Marktzugang deutlich erleichtert

In der Vergangenheit hatte China ausländischen Unternehmen nur sehr begrenzt Zugang zu seinem Gesundheitsmarkt gewährt. „Zulassungszeiten von bis zu sieben Jahren und mangelnde Klarheit über Studiendesigns und zulassungsrelevante klinische Endpunkte haben es schwierig gemacht, Arzneimittel in China auf den Markt zu bringen“, sagt Bösch. „Internationale Unternehmen mussten Studien erst im Ausland abschließen, bevor sie die Genehmigung für eine klinische Phase-I-Studie in China erhielten.“

Das hat sich geändert. Bereits 2019 hat die Regierung in Peking die neue Richtlinie „Gesundes China 2030“ verabschiedet. Seit Ausbruch der Corona-Pandemie im vergangenen Jahr wurde die Reform nochmals beschleunigt, um das Gesundheitssystem in dem mit 1,4 Milliarden Einwohnern zählenden bevölkerungsreichsten Land der Welt zu verbessern. Ausländischen Pharmaunternehmen wurde dabei der Zugang zum Markt deutlich erleichtert.

Absatzsteigerungen für westliche Unternehmen

Zwar sind sie weiterhin gezwungen, Joint-Ventures mit chinesischen Unternehmen einzugehen. 2020 ist jedoch die Verpflichtung gefallen, dass die Direktoren der chinesischen Partnerfirmen alle Entscheidungen absegnen müssen. „Der Wegfall dieser Beschränkungen ermöglicht es nunmehr, die Organisationsstruktur von Joint-Ventures flexibler an die Bedürfnisse der Gesellschafter anzupassen“, heißt es in einer Analyse der ADWA – Allianz deutscher Rechtsanwälte in Asien.

Der chinesische Markt wird zu einem entscheidenden Wachstumstreiber für neue Medikamente und der gesamten Pharmabranche.

===============

## Zu erledigende Aufgaben
[1] Erkläre anhand des Lesetexts, warum es schwierig war, Arzneimittel in China auf den Markt zu bringen.
[2] Gib den Abschnitt des Lesetexts aus, der bei „Das hat sich“ beginnt und bei „Markt deutlich erleichtert.“ endet.
[3] Beantworte die folgenden Fragen zum Lesetext.
(a) In welchem Jahr verabschiedete die Regierung in Peking die Richtlinie „Gesundes China 2030“?
(b) Wie viele Einwohner hat China laut Lesetext?
(c) Welche Verpflichtung ist 2020 gefallen?

## Erfasste Informationen
===============

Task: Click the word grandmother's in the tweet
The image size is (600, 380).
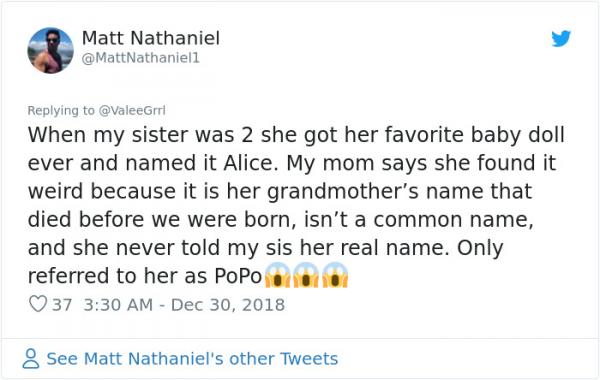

===============

## Ergebnisse der Aufgaben
[1] Laut Bösch lag das an Zulassungszeiten von bis zu sieben Jahren. Hinzu kam mangelnde Klarheit über Studiendesigns und zulassungsrelevante klinische Endpunkte.

[2]
Das hat sich geändert. Bereits 2019 hat die Regierung in Peking die neue Richtlinie „Gesundes China 2030“ verabschiedet. Seit Ausbruch der Corona-Pandemie im vergangenen Jahr wurde die Reform nochmals beschleunigt, um das Gesundheitssystem in dem mit 1,4 Milliarden Einwohnern zählenden bevölkerungsreichsten Land der Welt zu verbessern. Ausländischen Pharmaunternehmen wurde dabei der Zugang zum Markt deutlich erleichtert.

[3]
(a) 2019
(b) 1,4 Milliarden
(c) Die Verpflichtung, dass die Direktoren der chinesischen Partnerfirmen alle Entscheidungen absegnen müssen